> _Task_:
Isolate every line in the records below with "computer" in it.
----- Information supplied
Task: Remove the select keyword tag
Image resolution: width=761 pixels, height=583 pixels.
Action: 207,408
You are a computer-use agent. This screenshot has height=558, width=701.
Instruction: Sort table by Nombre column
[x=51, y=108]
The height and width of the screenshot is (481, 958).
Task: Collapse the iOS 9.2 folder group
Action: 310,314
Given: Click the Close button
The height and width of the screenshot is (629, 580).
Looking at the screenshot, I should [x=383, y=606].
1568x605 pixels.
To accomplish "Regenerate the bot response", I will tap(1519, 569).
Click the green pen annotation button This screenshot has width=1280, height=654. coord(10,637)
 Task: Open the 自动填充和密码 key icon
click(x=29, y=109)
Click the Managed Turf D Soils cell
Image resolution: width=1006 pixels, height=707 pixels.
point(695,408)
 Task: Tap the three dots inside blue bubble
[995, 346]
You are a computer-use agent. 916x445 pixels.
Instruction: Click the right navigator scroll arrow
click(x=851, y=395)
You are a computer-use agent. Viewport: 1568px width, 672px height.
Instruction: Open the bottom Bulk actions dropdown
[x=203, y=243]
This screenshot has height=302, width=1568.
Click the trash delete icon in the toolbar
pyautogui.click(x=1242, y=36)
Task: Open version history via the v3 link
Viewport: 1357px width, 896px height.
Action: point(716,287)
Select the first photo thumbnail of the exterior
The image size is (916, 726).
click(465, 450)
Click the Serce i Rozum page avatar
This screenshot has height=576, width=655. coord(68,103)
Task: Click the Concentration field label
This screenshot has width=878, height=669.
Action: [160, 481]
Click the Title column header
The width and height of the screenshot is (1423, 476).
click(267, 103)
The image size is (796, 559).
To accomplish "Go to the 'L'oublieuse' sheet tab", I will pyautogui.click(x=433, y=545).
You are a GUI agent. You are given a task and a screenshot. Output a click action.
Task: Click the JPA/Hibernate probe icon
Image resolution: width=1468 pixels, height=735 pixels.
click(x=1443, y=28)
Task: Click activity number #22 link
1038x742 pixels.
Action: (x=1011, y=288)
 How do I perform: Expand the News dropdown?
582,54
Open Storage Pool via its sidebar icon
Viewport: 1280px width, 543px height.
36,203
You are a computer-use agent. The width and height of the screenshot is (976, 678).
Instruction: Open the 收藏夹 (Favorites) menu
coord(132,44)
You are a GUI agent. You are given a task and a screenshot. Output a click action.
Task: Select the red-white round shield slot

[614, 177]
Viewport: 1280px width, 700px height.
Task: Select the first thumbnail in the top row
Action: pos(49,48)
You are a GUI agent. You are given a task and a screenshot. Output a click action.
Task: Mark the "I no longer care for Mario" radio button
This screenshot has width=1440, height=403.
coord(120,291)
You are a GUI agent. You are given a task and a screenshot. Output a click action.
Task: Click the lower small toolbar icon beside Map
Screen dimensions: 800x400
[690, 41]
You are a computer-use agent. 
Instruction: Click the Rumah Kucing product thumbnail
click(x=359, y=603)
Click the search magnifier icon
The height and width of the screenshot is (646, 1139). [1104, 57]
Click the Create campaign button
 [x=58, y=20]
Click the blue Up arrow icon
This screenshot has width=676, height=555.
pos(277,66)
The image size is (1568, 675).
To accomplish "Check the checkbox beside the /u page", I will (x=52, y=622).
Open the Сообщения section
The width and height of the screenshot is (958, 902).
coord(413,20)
----------
> _Response to the exercise_:
You are a computer-use agent. This screenshot has height=558, width=701.
You are a computer-use agent. 916x445 pixels.
You are a computer-use agent. Viewport: 1568px width, 672px height.
You are a computer-use agent. The width and height of the screenshot is (976, 678).
You are a computer-use agent. 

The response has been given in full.